2007 Galil Mountain Winery Shiraz Cabernet kosher – Israel, Galilee – Score: B++ to A-
The nose on this purple to black colored wine is an alchemy of the two fruits used, tobacco, rich chocolate, tar, strong alcohol to start, black pepper, dirt, sweet cedar, smoky notes, raspberry, blackberry, plum, and vanilla. The mouth on this medium to full bodied wine starts off very hot, but over time cools off to show both sides of this blend, the syrah shows first with a strong presence of black pepper, coffee, blackberry, and tar, over time the syrah gives way to the Cabernet with rich blackberry, plum, sweet cedar and chocolate.
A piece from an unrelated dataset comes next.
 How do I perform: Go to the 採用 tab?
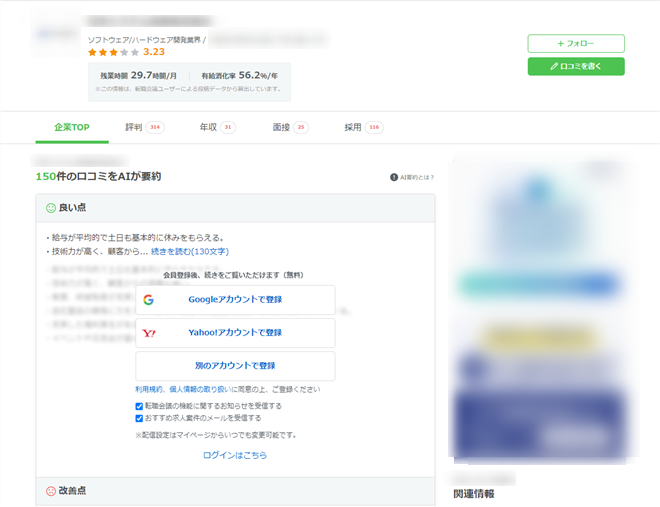[x=353, y=128]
The Cabernet side of this wine almost 100% reminded me of the Alexander Winery Cabernet with its sweet cedar, plum, and blackberry combination. The mid palate is balanced with rich acid, sweet cedar, black pepper, tar, chocolate, tobacco, licorice, dirt, plum, raspberry, and a nice dollop of vanilla on top. This wine pack a punch with its heat, but once that dies down, the wine has two sides that are both lovely apart or combined, and linger nicely with rich ripe plum tobacco, chocolate, a hint of tar, and vanilla.